Questo è l’atto finale del Giulio Cesare di Shakespeare; uno scroscio di applausi si leva dal pubblico, gli attori si inchinano commossi ma, solo qualche minuto dopo, il palcoscenico viene svuotato con un’urgenza senza mezzi termini. Cut. Il colore scompare e gli attori si ritrovano di nuovo immersi nel loro mondo, ritratto rigorosamente in bianco e nero per tutto il resto della pellicola: ci troviamo nella sezione di alta sicurezza del carcere di Rebibbia di Roma.
Paolo e Vittorio Taviani scelgono per questo loro viaggio teatrale, curiosamente astratto e lievemente distanziato nell’universo carcerale, una struttura circolare. La prima scena del film rappresenta la conclusione del processo di preparazione dello spettacolo che ci verrà descritto nel corso della pellicola; la stessa scena verrà ripresa alla fine del film con un breve ritorno al colore e -di fatto- ad una rappresentazione documentaria della realtà.
Com’è noto la pratica dei workshop teatrali è alquanto diffusa nel quadro dei programmi di sostegno ai detenuti; è stato proprio assistendo ad una rappresentazione teatrale dell’Inferno di Dante organizzata nel carcere di Rebibbia da Fabio Cavalli, direttore del Centro Studi Enrico Maria Salerno, che i fratelli Taviani hanno deciso d’intraprendere questa avventura.
Contando sul suo aiuto e sulla sua complicità – lui stesso diventa un personaggio nel film – i due registi costruiscono uno scenario immaginario che ben presto coinvolge l’insieme dei luoghi.
Per la sua trama basata su lealtà e tradimento, intrighi e lotte di potere nonché per il ricorrere del concetto chiave ‘uomo d’onore’ la pièce shakespeariana Giulio Cesare è parsa ai fratelli Taviani come un luogo d’identificazione ideale per i detenuti-attori di Rebibbia. Il testo originale viene decostruito per essere rimodellato in tutta libertà aprendosi con generosità alla parlata propria di ogni interprete ed adattandosi alle sue inflessioni dialettali; ne risulta una miscela possente in cui il siciliano si incontra con il romano, il calabrese, il pugliese ed il napoletano in tutta naturalezza.
“ Nel corso degli anni Shakespeare è stato per noi dapprima un padre, poi un fratello ed infine, man mano che siamo andati invecchiando, è diventato un figlio; ci siamo così presi la libertà di smembrare il suo Giulio Cesare e di ricostruirlo a modo nostro!” hanno spiegato i registi.

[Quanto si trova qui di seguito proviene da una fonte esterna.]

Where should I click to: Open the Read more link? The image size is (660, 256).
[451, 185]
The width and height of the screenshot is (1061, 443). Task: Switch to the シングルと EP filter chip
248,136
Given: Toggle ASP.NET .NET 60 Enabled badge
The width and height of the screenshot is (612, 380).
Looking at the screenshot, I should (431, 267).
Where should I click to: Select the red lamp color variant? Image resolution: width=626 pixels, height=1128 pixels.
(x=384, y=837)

Girare in una prigione con dei detenuti non è un’impresa anodina; il luogo e la sua specificità sollevano una serie di questioni etiche e di decisioni relative all’impostazione della messa in scena. La relazione fra realtà e finzione diventa in questo contesto d’importanza capitale; cosa e quanto si vuole mostrare del quotidiano, della vita, dei sentimenti e dei pensieri degli abitanti del luogo, del loro passato e soprattutto delle loro prospettive future? Molti di loro scontano infatti delle lunghe pene ed alcuni dovranno restarvi fino alla fine dei loro giorni.

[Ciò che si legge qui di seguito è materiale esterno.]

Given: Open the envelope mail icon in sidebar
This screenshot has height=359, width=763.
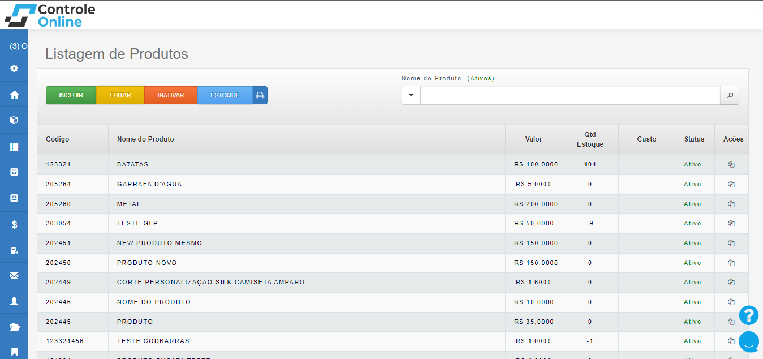Looking at the screenshot, I should click(14, 276).
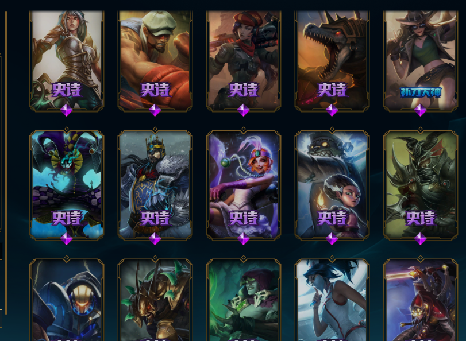
Task: Click purple gem under jester skin card
Action: (66, 239)
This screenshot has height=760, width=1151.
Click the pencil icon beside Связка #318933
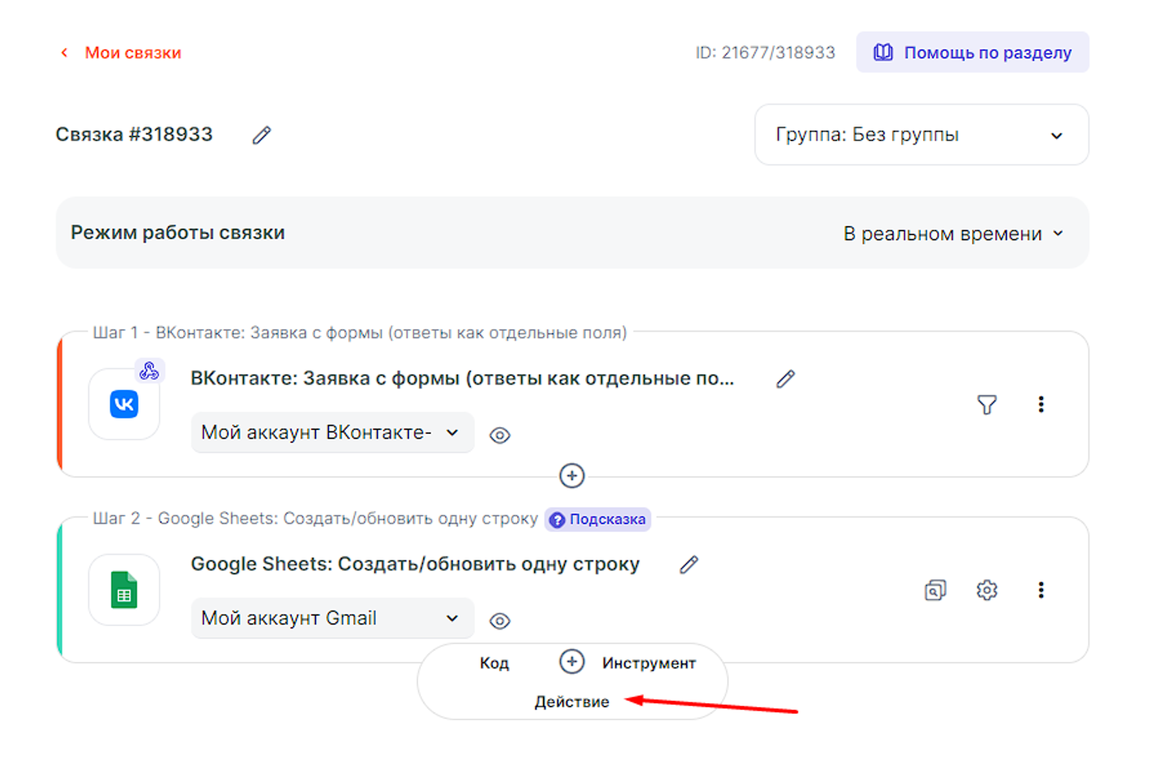pyautogui.click(x=261, y=135)
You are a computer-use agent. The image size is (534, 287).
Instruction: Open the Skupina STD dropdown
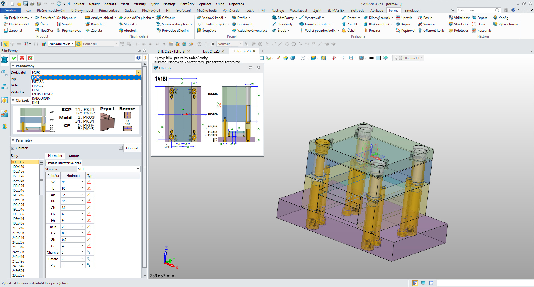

Ben presto ci si rende conto che i fratelli Taviani non seguiranno la via di un realismo di stampo documentario, come questo tipo di progetto avrebbe lasciato supporre, ma sceglieranno il cammino dell’immaginario. Scabre, bellissime composizioni d’insieme sfruttano la geometria dello spazio per trasformarla in uno scenario suggestivo; cortili e patii interni, ripresi talvolta dall’alto, compongono la geografia fantastica del foro romano, le grida dei detenuti dalle finestre delle loro celle ricreano con forza la furia del popolo. Il bianco e nero esalta la dimensione anti-naturalistica ed atemporale della raffigurazione, la colonna sonora composta da Giuliano Taviani e Carmelo Travia carica con la sua cadenza ritmica e le sue tonalità aspre l’accadere di tensione drammatica.
Le diverse tappe del processo creativo, dal casting fino alla recita finale nel teatro di Rebibbia, blandamente seguite nel loro ordine cronologico, fluiscono in un insieme senza soluzione di continuità ricalcando a grandi tratti la trama della tragedia. Il testo stesso di Shakespeare diventa un pre-testo; gli attori si cimentano in una ‘prova’ ininterrotta che si trasforma immediatamente in rappresentazione; brandelli di realtà affiorano a tratti per venire subito assimilati nel flusso della narrazione poetica.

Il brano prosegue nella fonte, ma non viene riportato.